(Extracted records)

>>>

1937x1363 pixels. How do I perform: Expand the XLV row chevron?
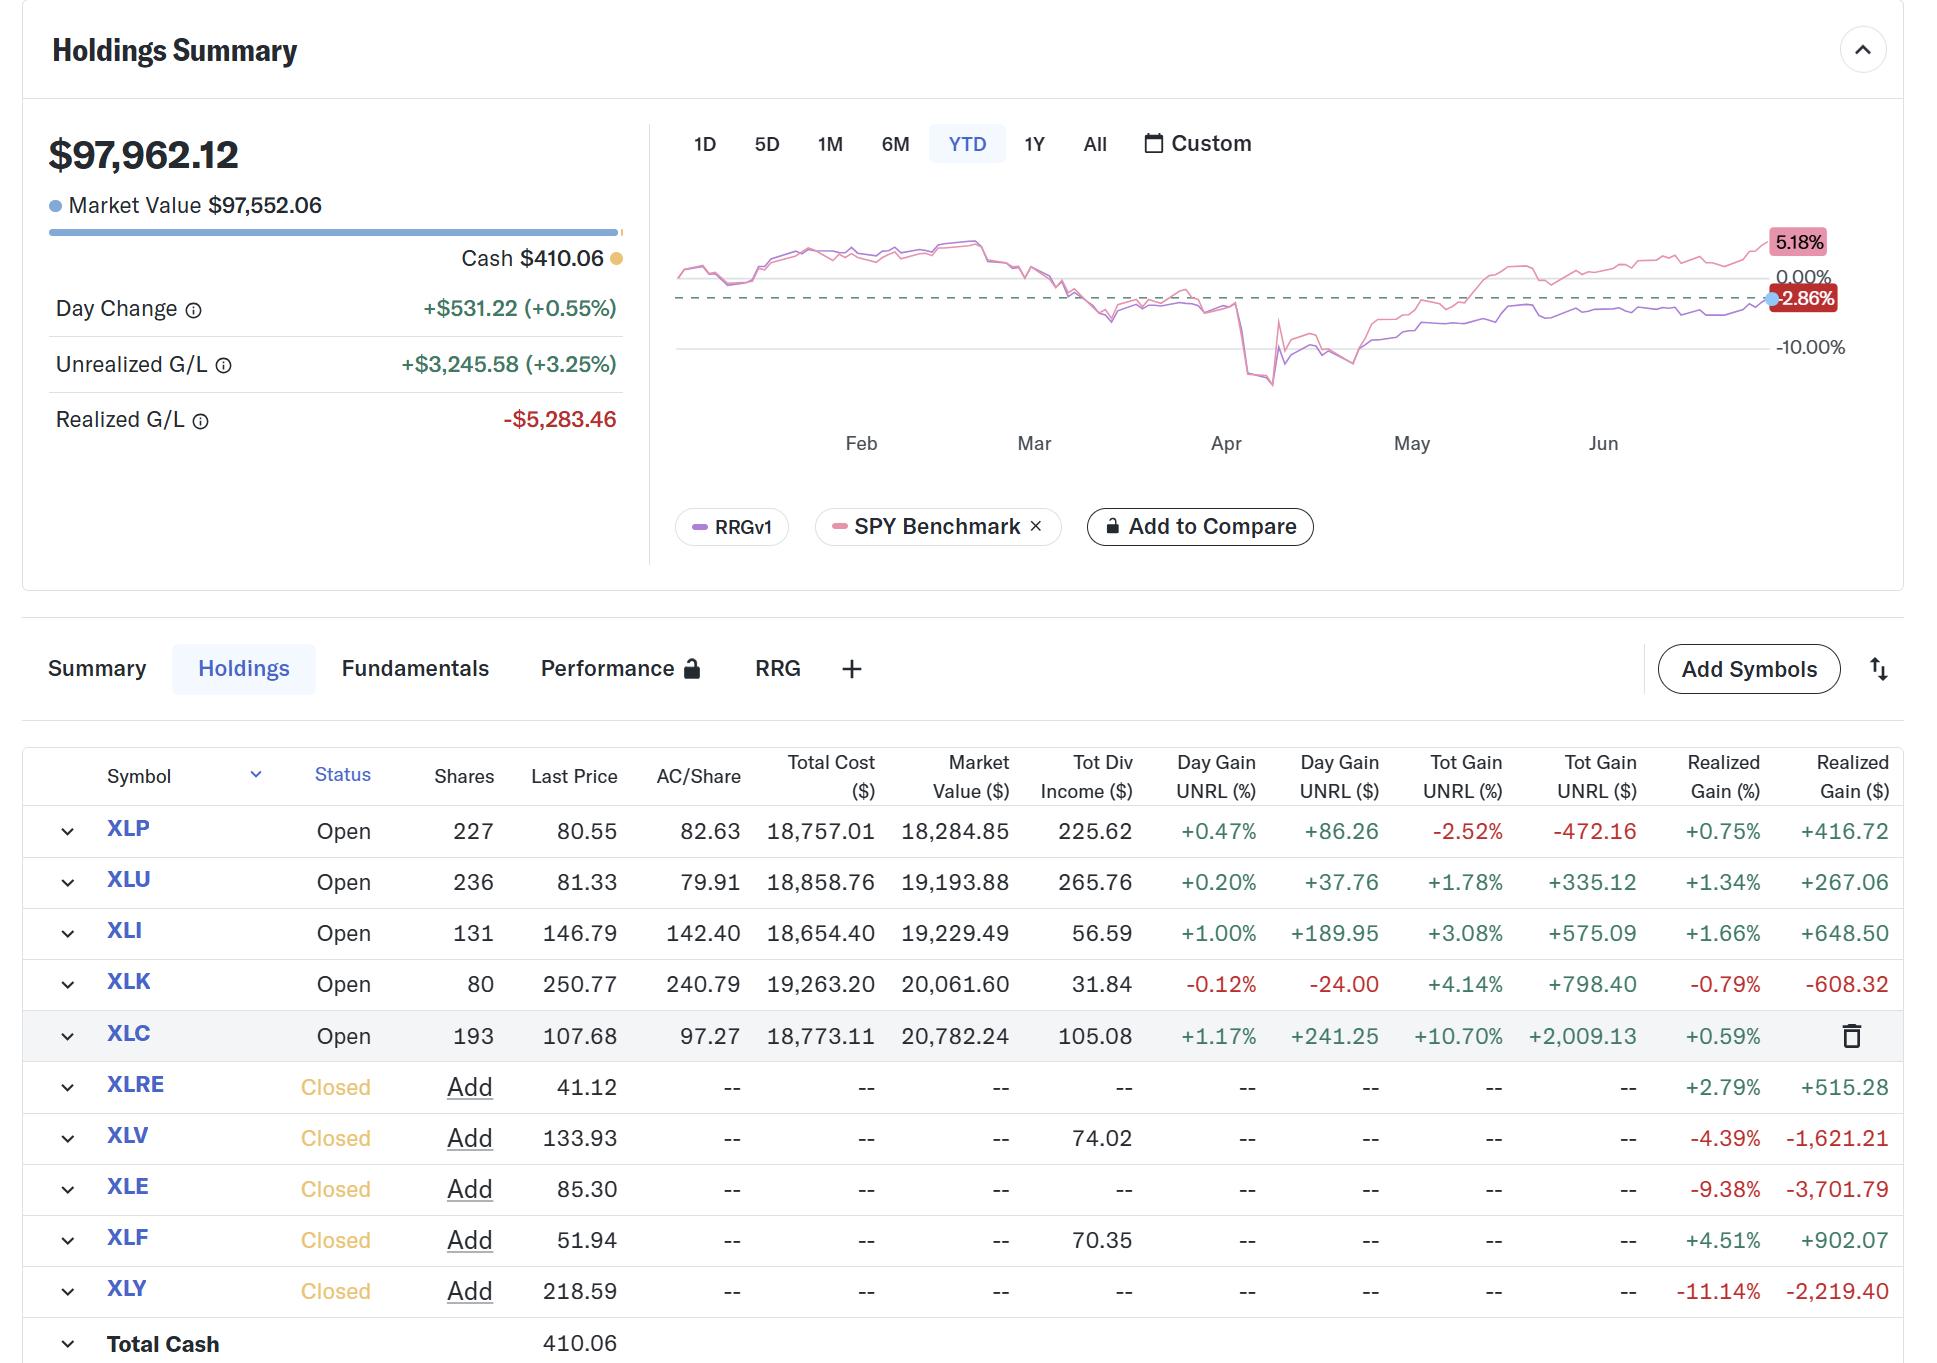[x=67, y=1138]
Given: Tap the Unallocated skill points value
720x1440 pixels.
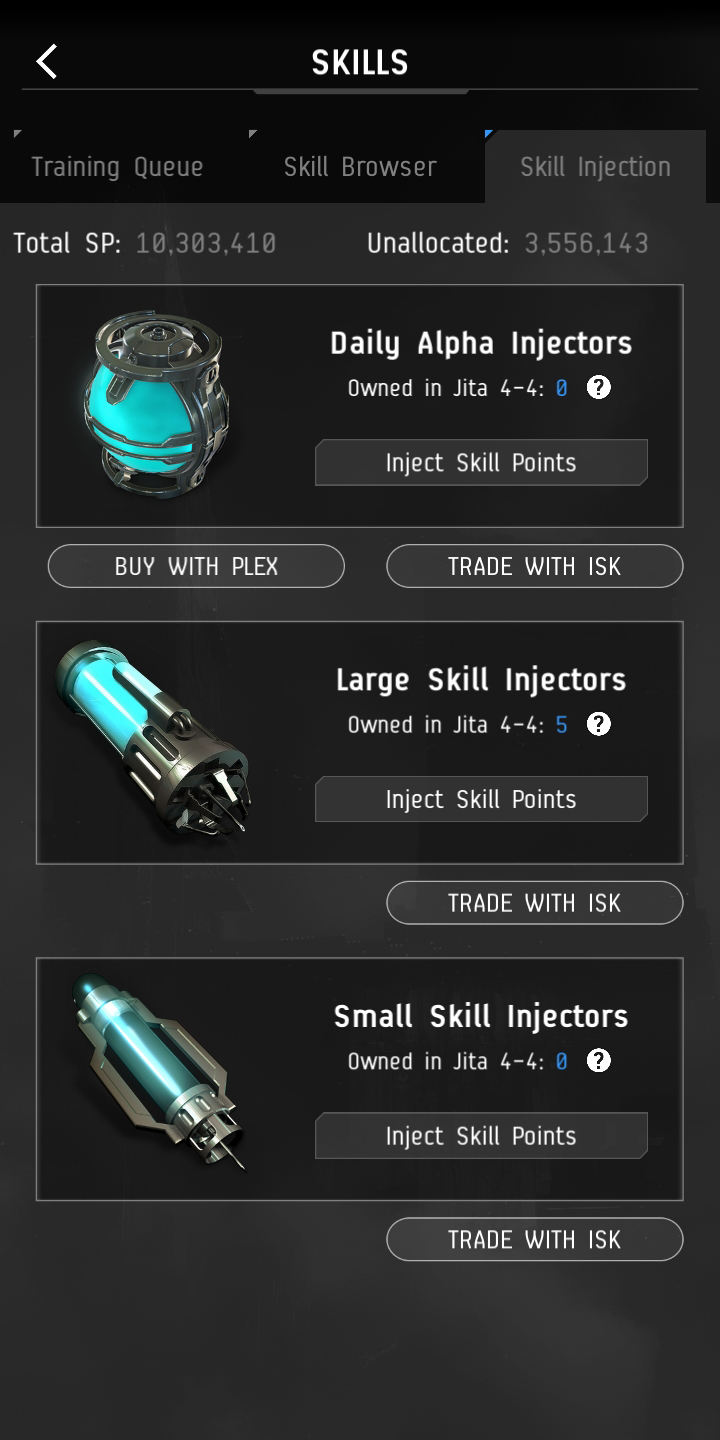Looking at the screenshot, I should pyautogui.click(x=587, y=244).
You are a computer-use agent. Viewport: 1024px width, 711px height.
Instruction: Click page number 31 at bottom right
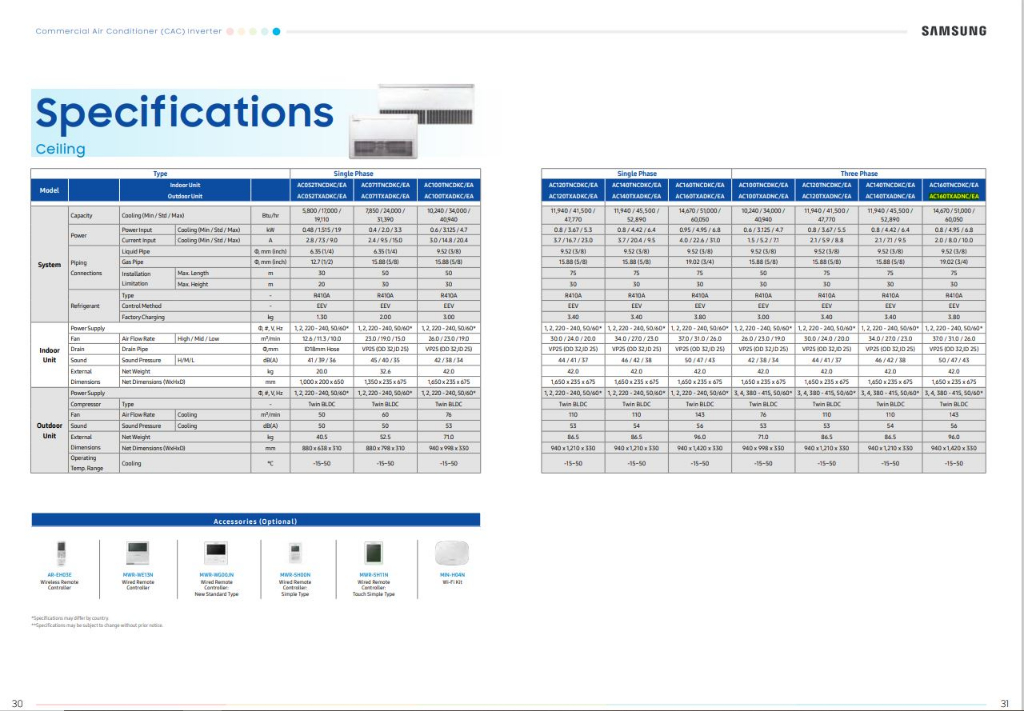pyautogui.click(x=1004, y=703)
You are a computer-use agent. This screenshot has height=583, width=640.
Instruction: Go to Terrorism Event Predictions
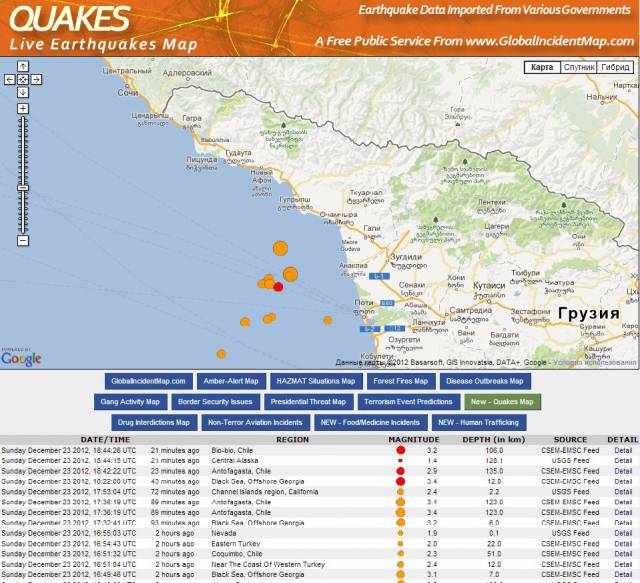[x=407, y=402]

<<<

Stated task | Swap "Instruction" for "Command" throughout the material above, leaving every other part unchanged. Omit the pictures from the answer.

Output for this task |
1937x1363 pixels. How do I perform: Expand the XLV row chevron?
[x=67, y=1138]
Given: Tap the Unallocated skill points value
720x1440 pixels.
Looking at the screenshot, I should pyautogui.click(x=587, y=244).
You are a computer-use agent. Viewport: 1024px width, 711px height.
Command: Click page number 31 at bottom right
pyautogui.click(x=1004, y=703)
You are a computer-use agent. This screenshot has height=583, width=640.
Command: Go to Terrorism Event Predictions
[x=407, y=402]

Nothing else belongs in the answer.